What the task requires:
Rewrite the rows below, replacing "dropdown" with "drop-down menu" and keeping everything else the same. Omit the pictures from your version.

##### Data lines

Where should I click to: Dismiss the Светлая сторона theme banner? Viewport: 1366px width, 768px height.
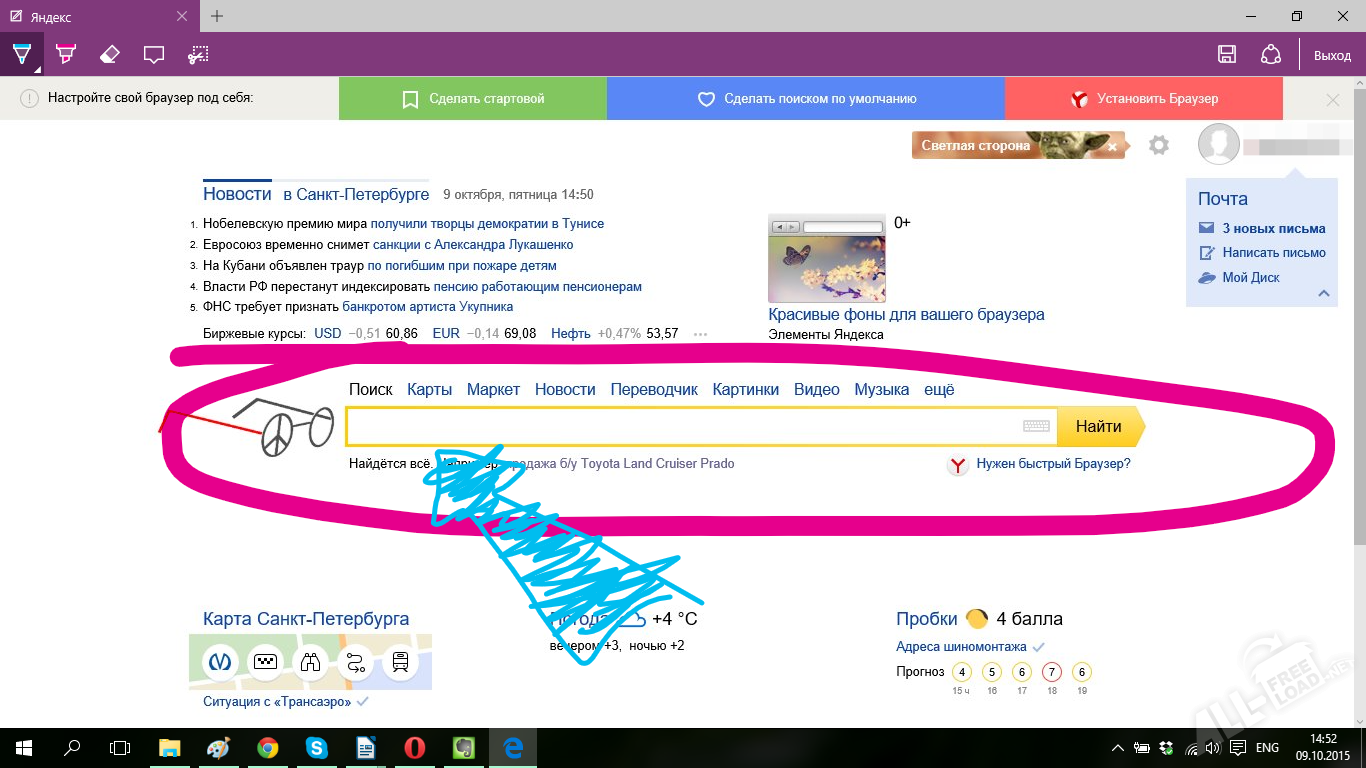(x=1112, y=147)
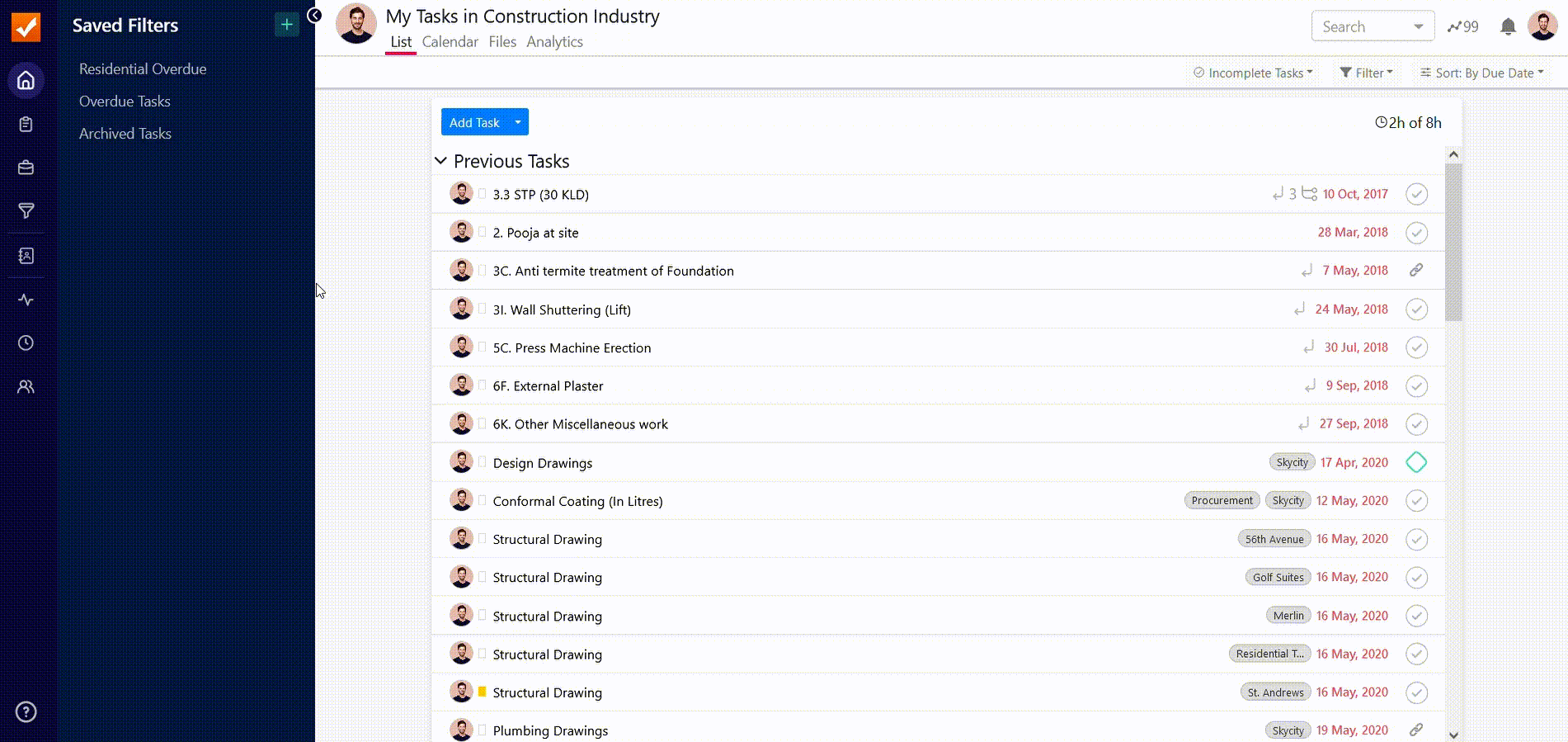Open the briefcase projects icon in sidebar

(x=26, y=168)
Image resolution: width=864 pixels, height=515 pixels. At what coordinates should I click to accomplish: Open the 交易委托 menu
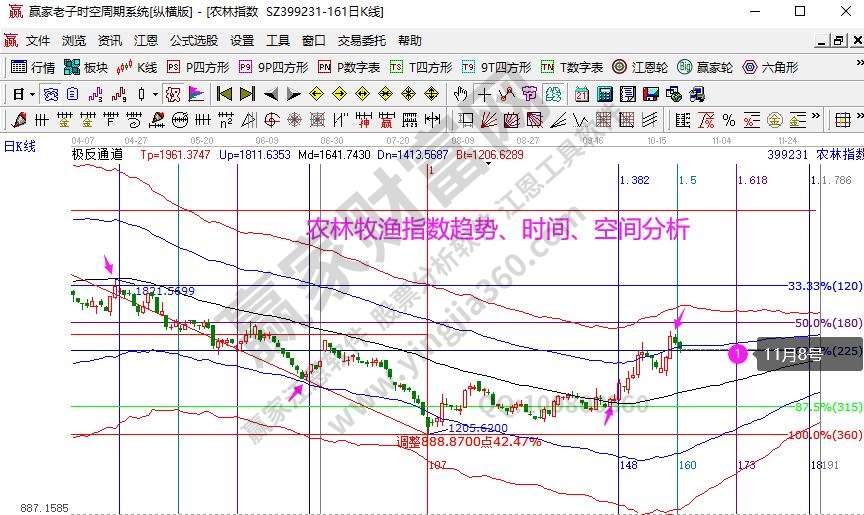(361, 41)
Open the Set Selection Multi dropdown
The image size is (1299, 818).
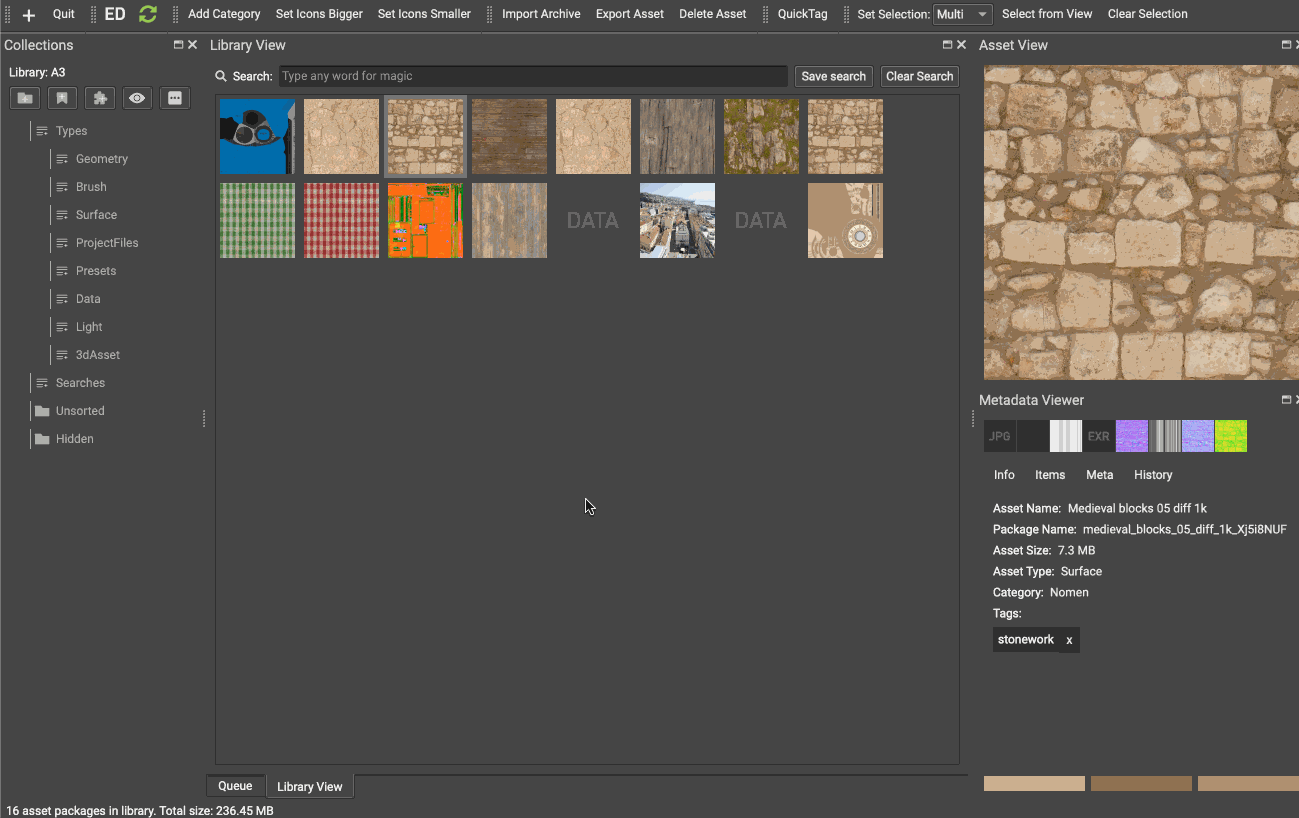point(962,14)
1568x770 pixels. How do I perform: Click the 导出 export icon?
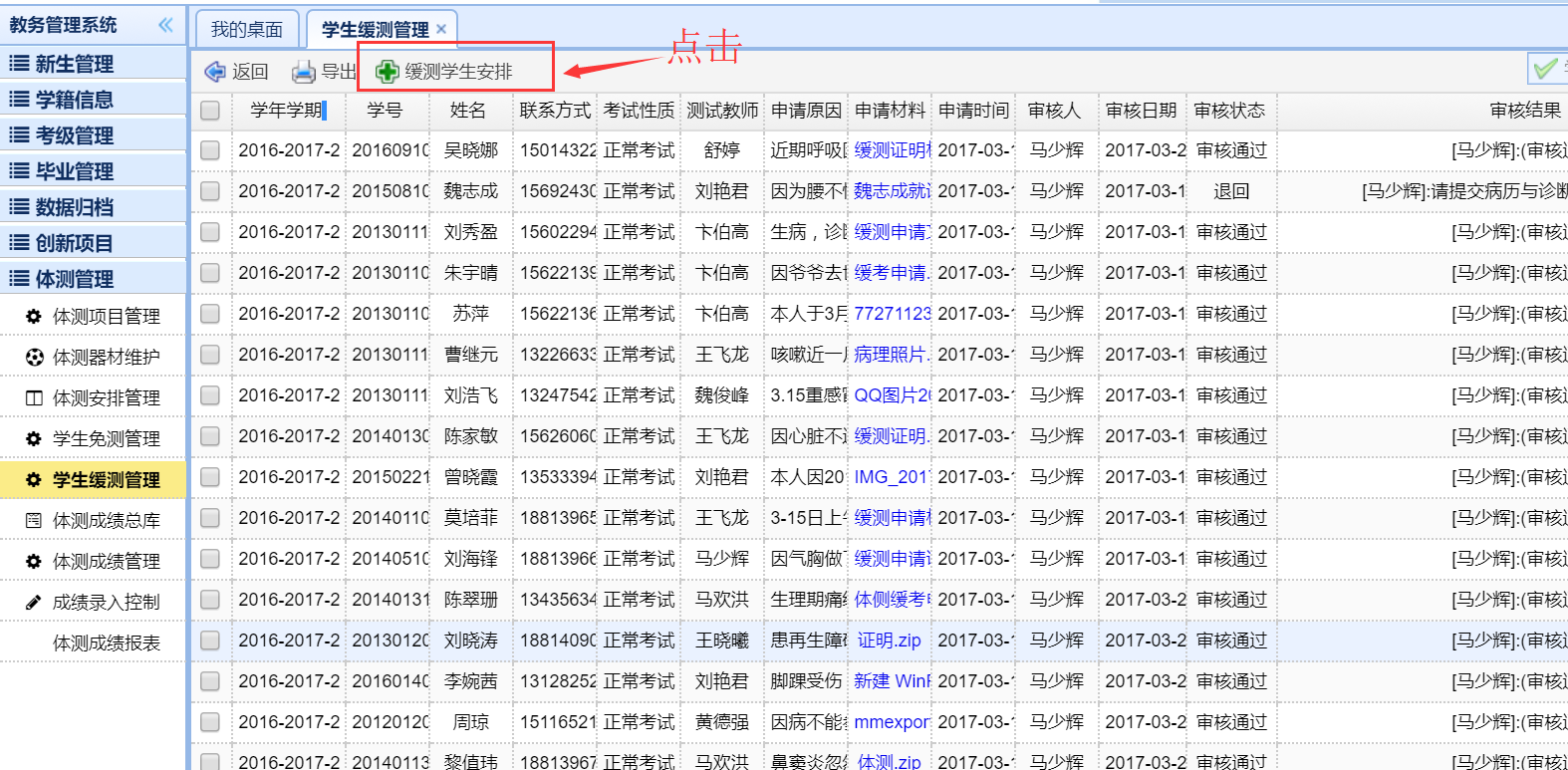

##########

Answer for this exercise:
Where should I click to: Dismiss the Светлая сторона theme banner? Viewport: 1366px width, 768px height.
(x=1112, y=147)
Open the briefcase projects icon in sidebar

(x=26, y=168)
Image resolution: width=864 pixels, height=515 pixels. At what coordinates should I click to accomplish: Open the 交易委托 menu
(361, 41)
Open the Set Selection Multi drop-down menu
The image size is (1299, 818).
point(962,14)
1568x770 pixels. How do I perform: Click the 导出 export icon?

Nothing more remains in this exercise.